A member of the carrot family, this flowering bulb has tall wispy fronds that resemble dill weed. It’s crunchy if served raw, with a taste reminiscent of licorice or anise. Fennel’s flavor mellows nicely when sautéed or braised with onions, carrots or added to a pot roast.
Returning home from the market, I took TJ’s nifty idea and played with it. I had Brats, onions and some leftover brown rice. Instead of having the fennel and sausage as a side dish, it was to be our entrée; therefore the addition of brown rice for more substance. Here’s my take on Trader Joe’s daily tasting:
- 1 large onion, sliced
- 2 large fennel bulbs, thinly sliced, save the green fronds for garnish
- 4 Brats sliced into 1 ½” chunks
- 1 ½ cups cooked brown rice or orzo
- 2 cloves minced garlic
- 1 tablespoon pure maple syrup
- Salt and pepper to taste
- Olive oil for the skillet
- Heat a large skillet over medium heat and swirl with olive oil to coat. Add sausage and cook until browned, 4 to 5 minutes.

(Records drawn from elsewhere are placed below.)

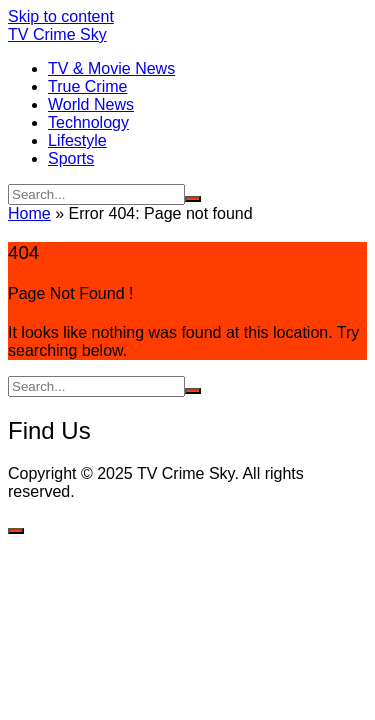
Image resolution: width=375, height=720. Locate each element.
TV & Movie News (111, 68)
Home (29, 213)
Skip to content (61, 16)
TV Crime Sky (57, 34)
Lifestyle (77, 140)
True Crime (87, 86)
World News (91, 104)
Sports (71, 158)
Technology (88, 122)
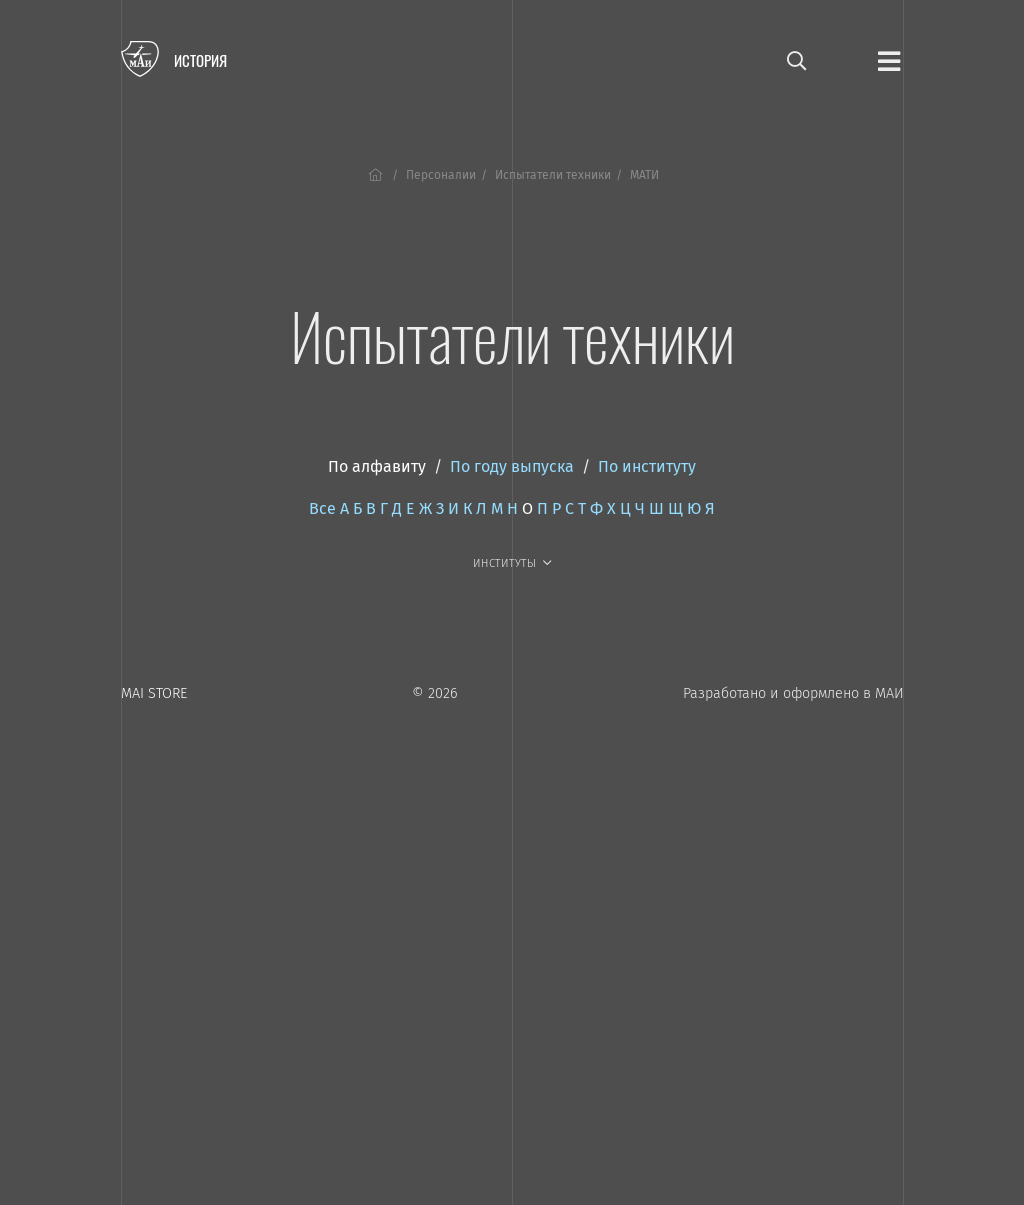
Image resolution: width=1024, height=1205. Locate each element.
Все (322, 508)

- Toss in onion and fennel; allow to soften and caramelize. Add garlic and continue to cook for another 2 to 3 minutes. Drizzle with maple syrup and stir in rice or orzo.
- Taste for salt and pepper and season appropriately. Sprinkle with reserved fennel fronds or in a pinch use Italian parsley for garnish.
While I preferred the nutty, earthiness of the brown rice when paired with the fennel and sausage, the orzo definitely took it to a heavenly Italianesque place. Try both, see what you think…and let me know.